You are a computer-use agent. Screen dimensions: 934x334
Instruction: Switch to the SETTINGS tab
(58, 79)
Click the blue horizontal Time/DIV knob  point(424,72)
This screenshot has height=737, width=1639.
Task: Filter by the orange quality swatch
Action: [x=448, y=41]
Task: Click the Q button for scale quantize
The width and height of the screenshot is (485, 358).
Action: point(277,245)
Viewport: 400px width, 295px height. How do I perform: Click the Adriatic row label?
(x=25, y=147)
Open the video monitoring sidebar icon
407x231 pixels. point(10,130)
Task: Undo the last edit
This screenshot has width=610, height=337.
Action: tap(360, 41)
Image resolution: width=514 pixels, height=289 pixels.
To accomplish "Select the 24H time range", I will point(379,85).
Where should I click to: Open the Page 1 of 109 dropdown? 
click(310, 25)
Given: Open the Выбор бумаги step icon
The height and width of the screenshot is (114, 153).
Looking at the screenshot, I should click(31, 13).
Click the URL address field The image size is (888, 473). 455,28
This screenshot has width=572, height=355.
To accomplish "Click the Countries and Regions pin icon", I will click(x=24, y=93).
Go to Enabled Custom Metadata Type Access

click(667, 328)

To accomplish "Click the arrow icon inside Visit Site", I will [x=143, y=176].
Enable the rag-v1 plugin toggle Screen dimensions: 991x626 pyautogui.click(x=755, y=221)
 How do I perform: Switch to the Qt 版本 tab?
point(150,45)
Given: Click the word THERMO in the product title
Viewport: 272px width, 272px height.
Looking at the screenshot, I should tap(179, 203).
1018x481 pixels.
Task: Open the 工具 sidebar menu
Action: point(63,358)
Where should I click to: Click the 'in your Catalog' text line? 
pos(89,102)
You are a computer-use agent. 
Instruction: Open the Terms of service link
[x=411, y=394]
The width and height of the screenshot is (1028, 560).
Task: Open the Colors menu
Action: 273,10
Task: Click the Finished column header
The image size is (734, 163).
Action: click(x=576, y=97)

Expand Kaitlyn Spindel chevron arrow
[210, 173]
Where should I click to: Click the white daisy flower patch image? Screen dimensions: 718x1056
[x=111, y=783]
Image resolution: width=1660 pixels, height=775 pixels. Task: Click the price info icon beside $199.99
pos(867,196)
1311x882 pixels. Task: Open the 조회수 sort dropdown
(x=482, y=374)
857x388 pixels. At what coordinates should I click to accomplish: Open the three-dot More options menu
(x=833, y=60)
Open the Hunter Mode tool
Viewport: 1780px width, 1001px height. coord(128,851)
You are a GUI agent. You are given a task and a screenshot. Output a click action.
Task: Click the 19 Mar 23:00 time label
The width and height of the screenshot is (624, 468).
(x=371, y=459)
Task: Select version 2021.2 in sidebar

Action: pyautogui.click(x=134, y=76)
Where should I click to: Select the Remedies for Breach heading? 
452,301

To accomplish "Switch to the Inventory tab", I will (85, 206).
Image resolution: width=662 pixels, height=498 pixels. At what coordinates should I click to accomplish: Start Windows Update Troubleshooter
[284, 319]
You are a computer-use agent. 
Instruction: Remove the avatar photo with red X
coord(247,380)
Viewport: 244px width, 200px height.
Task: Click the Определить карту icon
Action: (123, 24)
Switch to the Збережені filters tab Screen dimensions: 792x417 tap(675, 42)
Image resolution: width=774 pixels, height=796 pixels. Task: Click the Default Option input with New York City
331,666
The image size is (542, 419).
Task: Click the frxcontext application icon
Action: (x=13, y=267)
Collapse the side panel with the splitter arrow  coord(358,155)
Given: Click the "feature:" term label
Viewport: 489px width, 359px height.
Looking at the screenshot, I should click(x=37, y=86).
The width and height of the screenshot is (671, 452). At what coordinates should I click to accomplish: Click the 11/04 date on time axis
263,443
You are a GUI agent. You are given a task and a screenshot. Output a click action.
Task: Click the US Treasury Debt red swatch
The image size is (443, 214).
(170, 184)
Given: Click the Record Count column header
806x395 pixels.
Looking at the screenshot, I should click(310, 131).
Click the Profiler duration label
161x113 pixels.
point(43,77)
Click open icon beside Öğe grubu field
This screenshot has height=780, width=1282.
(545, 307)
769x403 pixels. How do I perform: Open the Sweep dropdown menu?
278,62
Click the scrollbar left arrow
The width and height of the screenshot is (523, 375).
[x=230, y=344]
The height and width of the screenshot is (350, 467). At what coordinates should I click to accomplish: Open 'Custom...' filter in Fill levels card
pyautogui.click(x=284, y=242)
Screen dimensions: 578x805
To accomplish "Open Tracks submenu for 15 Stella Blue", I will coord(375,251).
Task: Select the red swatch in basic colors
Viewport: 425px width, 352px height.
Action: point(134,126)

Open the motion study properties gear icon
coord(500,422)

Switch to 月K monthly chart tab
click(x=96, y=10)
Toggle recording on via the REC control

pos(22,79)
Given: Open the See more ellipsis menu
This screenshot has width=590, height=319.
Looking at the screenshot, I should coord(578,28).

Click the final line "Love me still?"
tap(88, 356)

— Required action —
A word-for-word transcription of all the data is needed.

— Output of the task —
You are a computer-use agent. Screen dimensions: 934x334
Instruction: Switch to the SETTINGS tab
(58, 79)
Click the blue horizontal Time/DIV knob  point(424,72)
This screenshot has height=737, width=1639.
Task: Filter by the orange quality swatch
Action: [x=448, y=41]
Task: Click the Q button for scale quantize
The width and height of the screenshot is (485, 358).
Action: point(277,245)
Viewport: 400px width, 295px height. How do I perform: Click the Adriatic row label?
(x=25, y=147)
Open the video monitoring sidebar icon
407x231 pixels. point(10,130)
Task: Undo the last edit
This screenshot has width=610, height=337.
Action: tap(360, 41)
Image resolution: width=514 pixels, height=289 pixels.
To accomplish "Select the 24H time range", I will point(379,85).
Where should I click to: Open the Page 1 of 109 dropdown? 
click(310, 25)
Given: Open the Выбор бумаги step icon
The height and width of the screenshot is (114, 153).
Looking at the screenshot, I should click(31, 13).
Click the URL address field The image size is (888, 473). 455,28
This screenshot has width=572, height=355.
To accomplish "Click the Countries and Regions pin icon", I will click(x=24, y=93).
Go to Enabled Custom Metadata Type Access

click(667, 328)

To accomplish "Click the arrow icon inside Visit Site", I will [x=143, y=176].
Enable the rag-v1 plugin toggle Screen dimensions: 991x626 pyautogui.click(x=755, y=221)
 How do I perform: Switch to the Qt 版本 tab?
point(150,45)
Given: Click the word THERMO in the product title
Viewport: 272px width, 272px height.
Looking at the screenshot, I should tap(179, 203).
1018x481 pixels.
Task: Open the 工具 sidebar menu
Action: point(63,358)
Where should I click to: Click the 'in your Catalog' text line? 
pos(89,102)
You are a computer-use agent. 
Instruction: Open the Terms of service link
[x=411, y=394]
The width and height of the screenshot is (1028, 560).
Task: Open the Colors menu
Action: 273,10
Task: Click the Finished column header
The image size is (734, 163).
Action: click(x=576, y=97)

Expand Kaitlyn Spindel chevron arrow
[210, 173]
Where should I click to: Click the white daisy flower patch image? Screen dimensions: 718x1056
[x=111, y=783]
Image resolution: width=1660 pixels, height=775 pixels. Task: Click the price info icon beside $199.99
pos(867,196)
1311x882 pixels. Task: Open the 조회수 sort dropdown
(x=482, y=374)
857x388 pixels. At what coordinates should I click to accomplish: Open the three-dot More options menu
(x=833, y=60)
Open the Hunter Mode tool
Viewport: 1780px width, 1001px height. coord(128,851)
You are a GUI agent. You are given a task and a screenshot. Output a click action.
Task: Click the 19 Mar 23:00 time label
The width and height of the screenshot is (624, 468).
(x=371, y=459)
Task: Select version 2021.2 in sidebar

Action: pyautogui.click(x=134, y=76)
Where should I click to: Select the Remedies for Breach heading? 
452,301

To accomplish "Switch to the Inventory tab", I will (85, 206).
Image resolution: width=662 pixels, height=498 pixels. At what coordinates should I click to accomplish: Start Windows Update Troubleshooter
[284, 319]
You are a computer-use agent. 
Instruction: Remove the avatar photo with red X
coord(247,380)
Viewport: 244px width, 200px height.
Task: Click the Определить карту icon
Action: (123, 24)
Switch to the Збережені filters tab Screen dimensions: 792x417 tap(675, 42)
Image resolution: width=774 pixels, height=796 pixels. Task: Click the Default Option input with New York City
331,666
The image size is (542, 419).
Task: Click the frxcontext application icon
Action: (x=13, y=267)
Collapse the side panel with the splitter arrow  coord(358,155)
Given: Click the "feature:" term label
Viewport: 489px width, 359px height.
Looking at the screenshot, I should click(x=37, y=86).
The width and height of the screenshot is (671, 452). At what coordinates should I click to accomplish: Click the 11/04 date on time axis
263,443
You are a GUI agent. You are given a task and a screenshot. Output a click action.
Task: Click the US Treasury Debt red swatch
The image size is (443, 214).
(170, 184)
Given: Click the Record Count column header
806x395 pixels.
Looking at the screenshot, I should click(310, 131).
Click the Profiler duration label
161x113 pixels.
point(43,77)
Click open icon beside Öğe grubu field
This screenshot has height=780, width=1282.
(545, 307)
769x403 pixels. How do I perform: Open the Sweep dropdown menu?
278,62
Click the scrollbar left arrow
The width and height of the screenshot is (523, 375).
[x=230, y=344]
The height and width of the screenshot is (350, 467). At what coordinates should I click to accomplish: Open 'Custom...' filter in Fill levels card
pyautogui.click(x=284, y=242)
Screen dimensions: 578x805
To accomplish "Open Tracks submenu for 15 Stella Blue", I will coord(375,251).
Task: Select the red swatch in basic colors
Viewport: 425px width, 352px height.
Action: point(134,126)

Open the motion study properties gear icon
coord(500,422)

Switch to 月K monthly chart tab
click(x=96, y=10)
Toggle recording on via the REC control

pos(22,79)
Given: Open the See more ellipsis menu
This screenshot has width=590, height=319.
Looking at the screenshot, I should coord(578,28).

Click the final line "Love me still?"
tap(88, 356)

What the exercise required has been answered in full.